GitHub - Dicklesworthstone/hoeffdings_d_explainer: A Detailed Introduction to My Favorite Statistical Measure, Hoeffding's D

The Nugget

  • Hoeffding's D is a statistical measure that quantifies the dependency or association between two sequences of data by comparing their joint distribution to what would be expected if the sequences were independent.

Key quotes

  • "When you use Pearson correlation, you are implicitly looking for a particular kind of relationship between the two sequences: a linear relationship."
  • "Hoeffding’s D is the best measure yet discovered for finding any kind of relationship between two sequences without making assumptions about their distributions."
  • "Hoeffding's D provides a statistical measure of dependency between sequences that is more robust to outliers and does not assume a linear relationship compared to other measures like Pearson's correlation."

Key insights

Overview of Measures of Association

  • Pearson correlation is good for linear relationships.
  • Spearman’s Rho adjusts for tied ranks, adapting Pearson correlation for cases with outliers.
  • Kendall’s Tau looks at individual pairs to assess concordance and discordance.
  • Hoeffding's D goes beyond pairwise comparisons to evaluate all possible quadruples, introducing a unique approach to quantify dependency.

Intuition Behind Hoeffding's D

  • Ranking and Pairwise Comparisons:
    • Ranks of data points are assigned and then pairwise comparisons are made to assess concordant and discordant pairs.
  • Quadruple Comparisons:
    • Hoeffding's D evaluates all possible quadruples to capture more complex dependencies.
  • Summation:
    • The core of Hoeffding's D involves summing terms derived from concordance and discordance assessments across quadruples.
  • Normalization:
    • The final calculation normalizes the sum obtained to provide a measure ranging from -0.5 to 1.

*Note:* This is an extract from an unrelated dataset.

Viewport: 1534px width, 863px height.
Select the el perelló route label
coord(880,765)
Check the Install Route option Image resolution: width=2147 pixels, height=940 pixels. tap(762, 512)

Implementation of Hoeffding's D

  • Efficient Python Implementation with Numpy and Scipy:
    • The Python code efficiently calculates Hoeffding's D for datasets, illustrating the step-by-step breakdown.
  • Rust Library for Faster Computation:
    • A more efficient Rust version is available as a Python library for faster computation of Hoeffding's D, particularly useful for large datasets.

Make it stick

  • 💡 Hoeffding's D quantifies the dependency between two sequences by assessing the difference between their joint and expected independent distributions.
  • 💪 Hoeffding's D is robust to outliers, does not assume a linear relationship, and provides a comprehensive measure of association compared to other traditional measures.
This summary contains AI-generated information and may have important inaccuracies or omissions.